Aim of the task: Everything from the first line of the entries through the line containing "Task: Click Last" is to be retyped exactly, and nothing beyond it.

%%

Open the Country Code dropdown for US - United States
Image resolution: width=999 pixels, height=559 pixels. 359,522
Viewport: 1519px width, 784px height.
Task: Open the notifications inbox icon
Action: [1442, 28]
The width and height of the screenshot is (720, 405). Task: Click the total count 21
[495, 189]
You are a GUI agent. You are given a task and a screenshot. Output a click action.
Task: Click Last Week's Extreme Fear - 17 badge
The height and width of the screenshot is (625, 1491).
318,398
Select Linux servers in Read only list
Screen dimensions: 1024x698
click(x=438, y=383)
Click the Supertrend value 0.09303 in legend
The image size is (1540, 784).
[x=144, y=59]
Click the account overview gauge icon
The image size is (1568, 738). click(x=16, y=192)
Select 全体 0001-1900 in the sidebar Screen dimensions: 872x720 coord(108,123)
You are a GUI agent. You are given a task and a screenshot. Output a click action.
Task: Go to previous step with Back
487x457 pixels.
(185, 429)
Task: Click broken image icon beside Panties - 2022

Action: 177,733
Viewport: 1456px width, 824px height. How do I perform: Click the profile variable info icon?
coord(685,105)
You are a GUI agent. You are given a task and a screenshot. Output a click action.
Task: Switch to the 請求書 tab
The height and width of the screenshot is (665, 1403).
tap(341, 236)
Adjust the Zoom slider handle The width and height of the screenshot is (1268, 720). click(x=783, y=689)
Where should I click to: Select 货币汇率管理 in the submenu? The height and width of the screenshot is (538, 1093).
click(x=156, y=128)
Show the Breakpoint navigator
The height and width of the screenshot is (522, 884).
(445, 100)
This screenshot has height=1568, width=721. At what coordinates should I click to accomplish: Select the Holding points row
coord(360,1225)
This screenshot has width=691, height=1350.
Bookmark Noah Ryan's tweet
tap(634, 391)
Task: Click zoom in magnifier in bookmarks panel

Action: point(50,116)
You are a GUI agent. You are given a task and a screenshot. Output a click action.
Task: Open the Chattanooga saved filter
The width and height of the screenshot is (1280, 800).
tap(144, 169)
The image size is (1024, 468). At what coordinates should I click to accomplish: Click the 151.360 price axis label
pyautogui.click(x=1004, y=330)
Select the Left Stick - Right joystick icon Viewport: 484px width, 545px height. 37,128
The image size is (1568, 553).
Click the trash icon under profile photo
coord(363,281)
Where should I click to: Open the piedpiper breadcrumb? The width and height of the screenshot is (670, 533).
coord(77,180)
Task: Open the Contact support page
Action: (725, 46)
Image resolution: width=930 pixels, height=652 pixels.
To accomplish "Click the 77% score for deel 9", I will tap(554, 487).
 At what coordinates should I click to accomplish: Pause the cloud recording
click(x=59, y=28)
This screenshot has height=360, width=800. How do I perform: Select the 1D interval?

%%

Reply:
Open the Country Code dropdown for US - United States
Image resolution: width=999 pixels, height=559 pixels. 359,522
Viewport: 1519px width, 784px height.
Task: Open the notifications inbox icon
Action: [1442, 28]
The width and height of the screenshot is (720, 405). Task: Click the total count 21
[495, 189]
You are a GUI agent. You are given a task and a screenshot. Output a click action.
Task: Click Last Week's Extreme Fear - 17 badge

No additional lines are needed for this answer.